Mudcat Café message #2486701 The Mudcat Café TM
Thread #110453   Message #2486701
Posted By: Jim Dixon
06-Nov-08 - 12:41 PM
Thread Name: BS: Did your mum say this to you.....
Subject: RE: BS: Did your mum say this to you.....
"They are three pretty simpletons,—with the niminy-piminy airs of a fashionable boarding school;—there is silliness without simplicity;—and no two qualities can be more opposite."
—"The Diary of an Invalid: Being the Journal of a Tour in Pursuit of Health" by Henry Matthews, 1820.

"The main consolation the sufferer got was the frequent assurance that it was only the ague and nobody ever died from it."
—"Semi-centennial Celebration of Michigan State Agricultural College" by Thomas Charles Blaisdell, 1908.

"Your horse, my lord, was very backward in coming forward, he was behind before, but he's first at last."
—"The New Monthly Magazine, and Literary Journal" by W P Harrison, 1823.

"It was an Irish coroner who, when asked how he accounted for the extraordinary mortality in Limerick, replied, sadly, 'I cannot tell. There are people dying this year that never died before.'"
—"Notes and Queries", 1871.

"We'll put some hair on your chest before we get through with you."
—"The Whip Hand: A Tale of the Pine Country" by Samuel Merwin, 1903.
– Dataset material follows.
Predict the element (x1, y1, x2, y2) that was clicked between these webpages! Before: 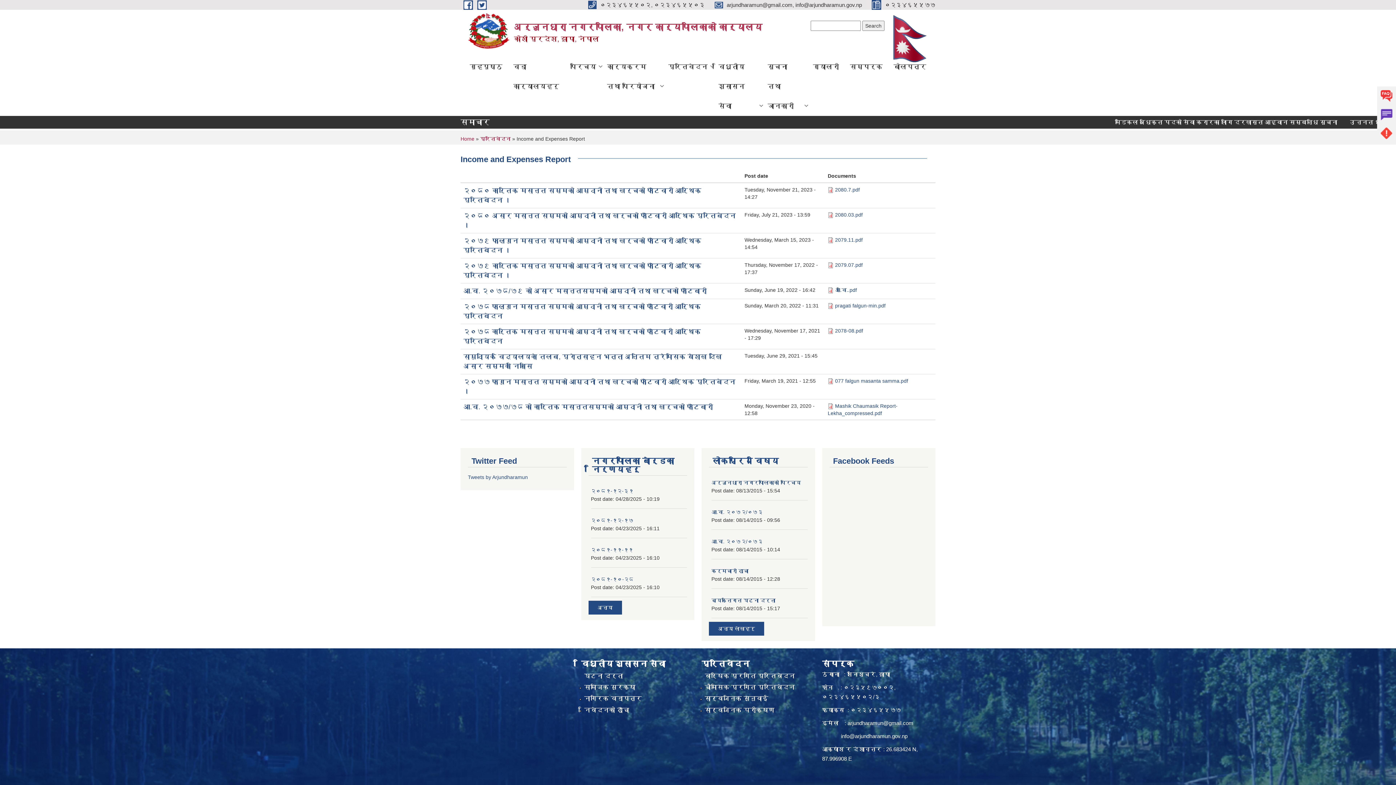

"WOOD IN THE HOLE. To put the wood in the hole (put t' wood i' t' hoil) is an expression often heard amongst knife-grinders as equivalent to 'shut the door.'"
—"A Glossary of Words Used in the Neighbourhood of Sheffield" by Sidney Oldall Addy, 1888.

"...whom one of them declared, She had suspected to be some low creature, from the beginning of their journey; and another affirmed, had not even the looks of a gentlewoman; a third warranted, She was no better than she should be;..."
—"The History of the Adventures of Joseph Andrews, and His Friend Mr Abraham Adams" by Henry Fielding, 1779.
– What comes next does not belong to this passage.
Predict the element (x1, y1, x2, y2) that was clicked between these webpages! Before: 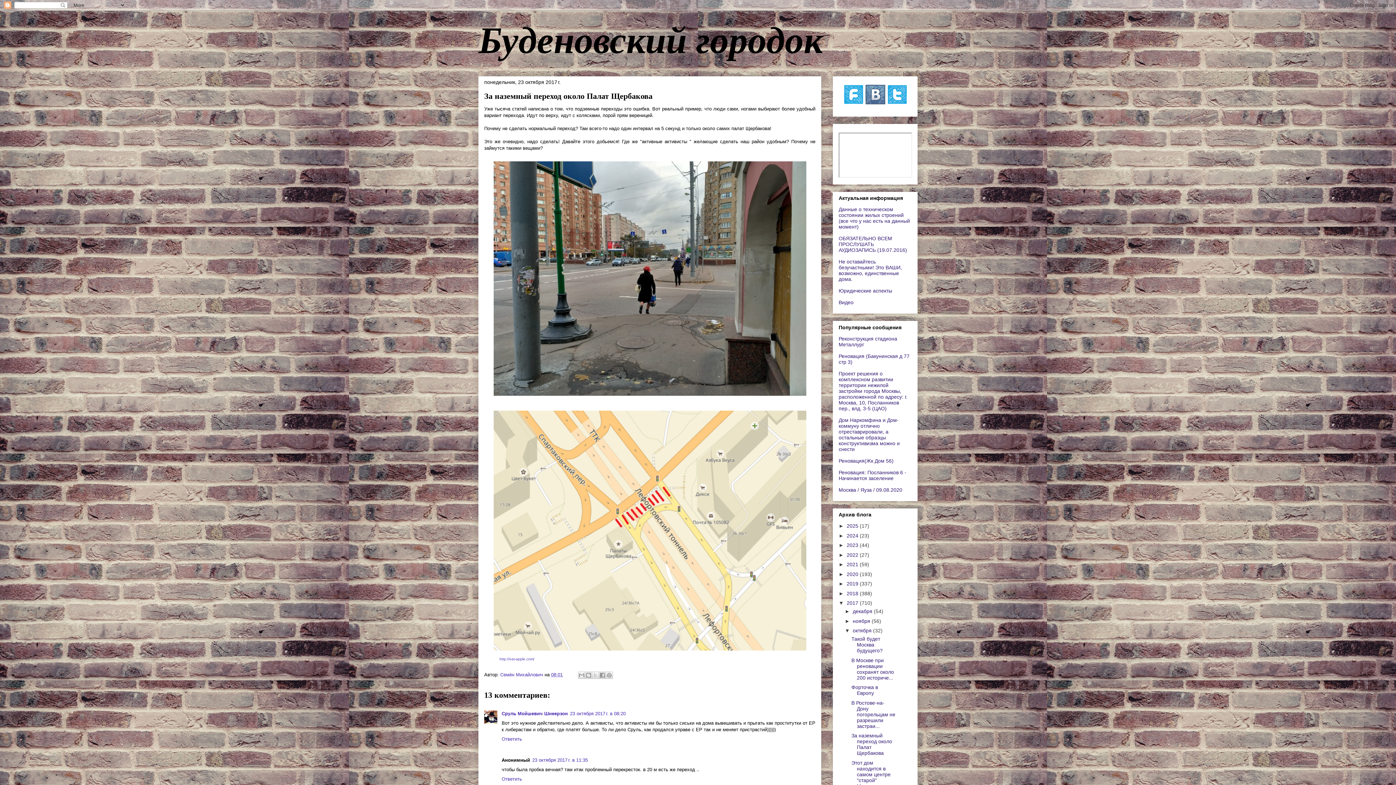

"I'll tell you: I'm a poor man—it's a fact—and smell like a wet dog; but I can't be run over!"
—"The Cincinnati Miscellany, Or, Antiquities of the West, and Pioneer History" by Charles Cist, 1846.
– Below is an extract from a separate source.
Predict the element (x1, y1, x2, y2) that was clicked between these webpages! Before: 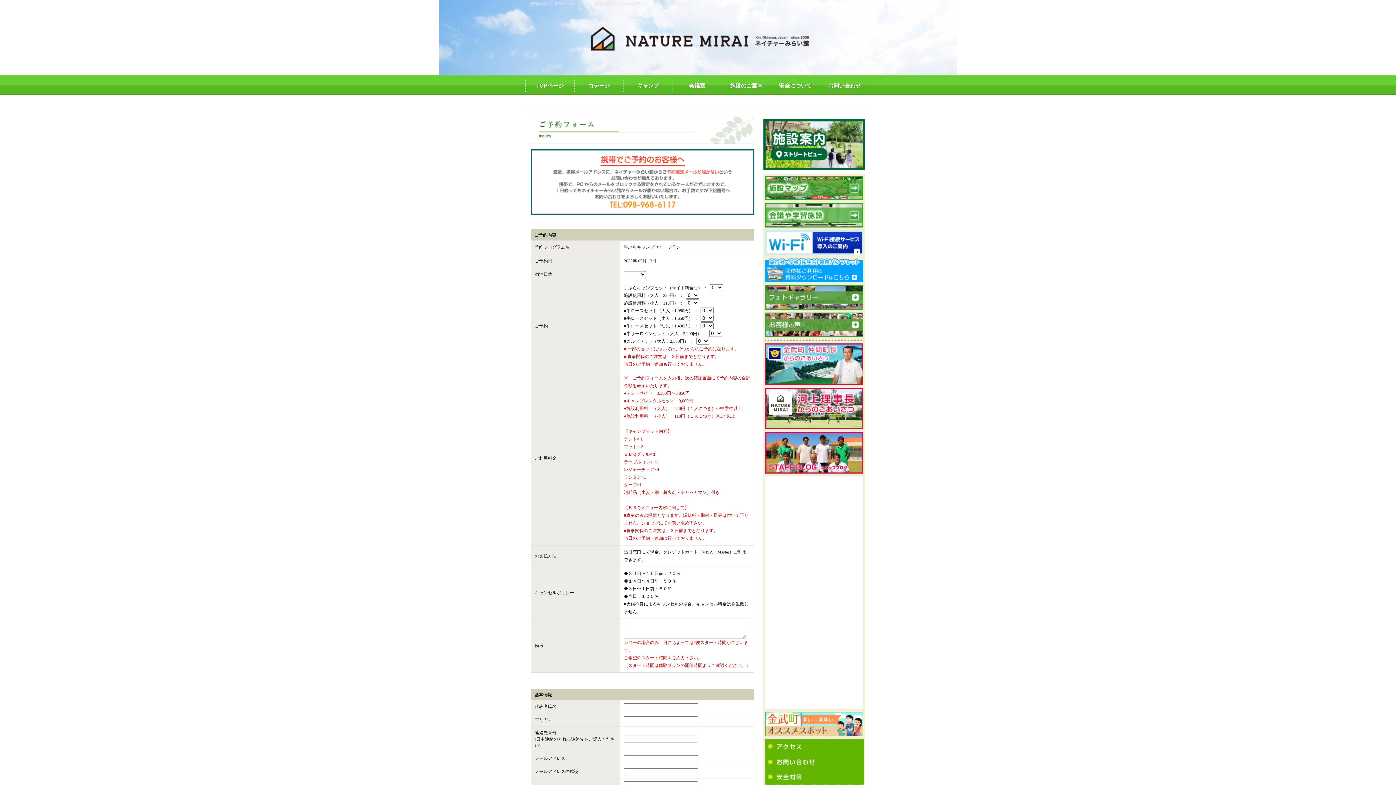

"You feel a slight chill as you enter, but merely ascribing it to some one's having stepped on your grave, you shake it off...."
—"Medical Council", 1906.

"His old Salt Lake friend disgustedly replied: 'O, that's something that the cat dragged in.'"
—"Mines and Methods", 1911.

"When I arrived at Doncaster, yesterday morning, myself and Creeping Jesus had only one-and-sevenpence between us."
—"Some interesting Yorkshire scenes" by J. Tomlinson, 1865.